The drama continues.
So I had my ultrasound this morning and my follies have not ruptured, yet. The one on the right side is still the same size it was yesterday (1.4, I'm assuming millimeters), but the ones on the left are 2.4 and 2.5 which is up from Friday (they were 1.3 and 1.4, for some reason I didn't ask yesterday!).
My biggest worry is that the fertile CM disappeared yesterday afternoon. I had some 10KL (clear & stretchy) in the morning, but it could've been the ultrasound gel! For the rest of the day it was 10SL (shiny and lubricative). I haven't had any fertile CM today so I'm confused since my follies are still there.
I've tried to call my Napro practitioner since my doctor is out of town (and won't give hormone results over the phone, the receptionist is not very friendly and the outgoing message is, "We will NOT give results over the phone!"). I called my practitioner and hopefully she can get the numbers for me, but who knows.

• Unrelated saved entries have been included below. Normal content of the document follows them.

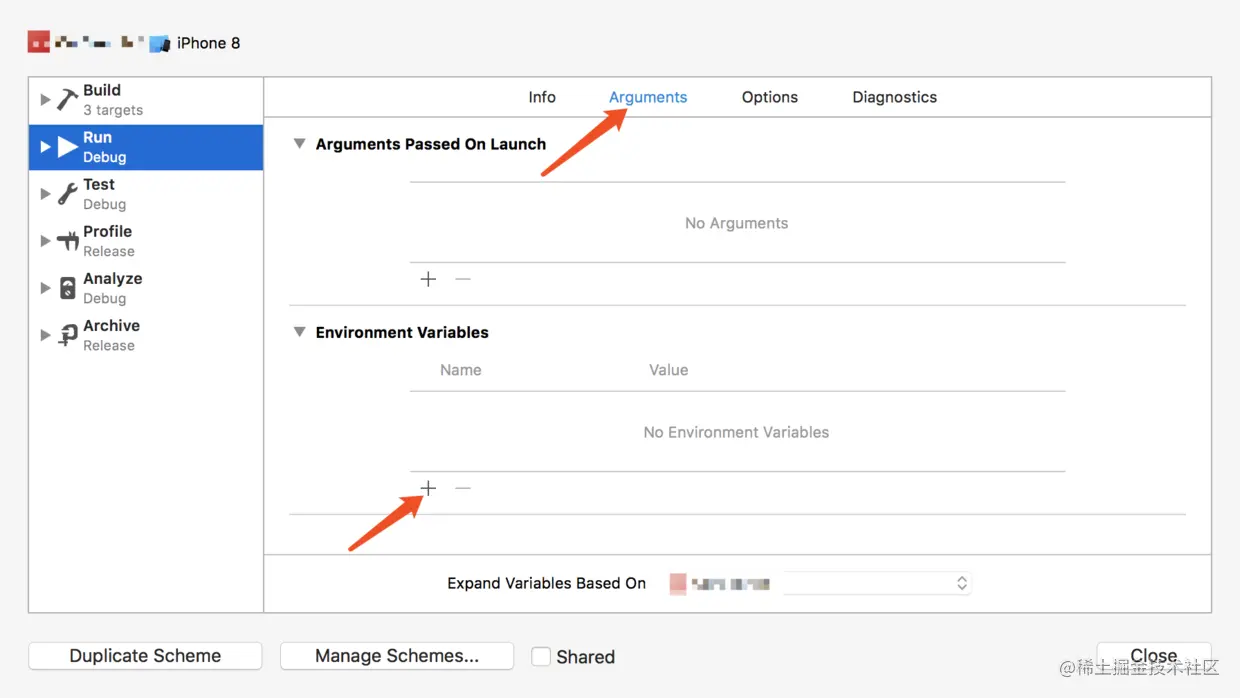Open Manage Schemes

[397, 656]
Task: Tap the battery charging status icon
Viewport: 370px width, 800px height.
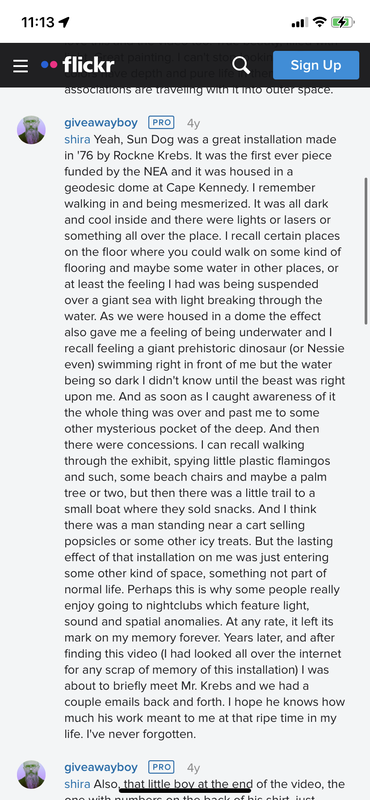Action: [342, 22]

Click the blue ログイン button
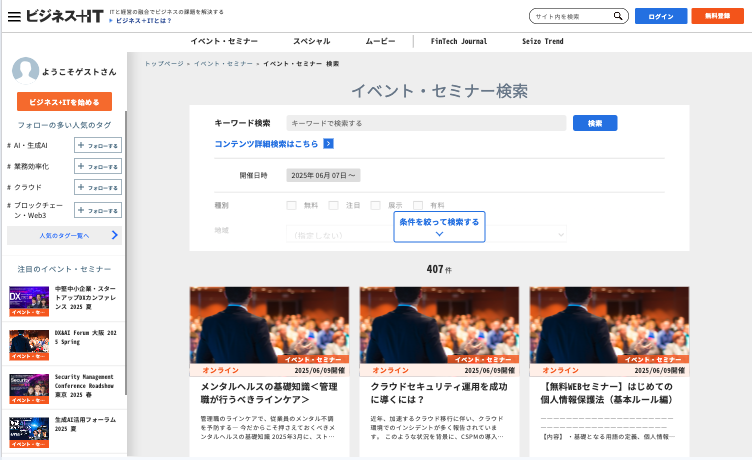(x=661, y=16)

I hope I don't have cysts or anything else wrong with me. The one thing that my body did right was ovulate, but that was pre-surgery. I was hoping that getting all of those nasty adhesions, particularly the ones that were obscuring my right fallopian tube/ovary, were removed last August.
I'm particularly frustrated since we were supposed to head to my fertile bf's cottage Thursday morning. If these follies haven't ruptured by then we're not going to be able to leave! I know that there are worse things that can happen, but we were both looking forward to getting out of our hot, humid suburb! Mr. JB was really great though. As soon as I started to complain about my body not cooperating he said, "Well it's more important to get these things figured out. We have to trust that this is what we're supposed to do."
Have I mentioned lately how awesome my husband is?????
So I'm going to be patient and trust that this is all going to work out. All the way to the ultrasound clinic I kept repeating, "Jesus I trust in you, Jesus I trust in you." Over and over again in my head.
So prayer buddy, can you step up the prayers that I ovulate today? I don't know if I'm going outside of the protocol, but I'm getting desperate here!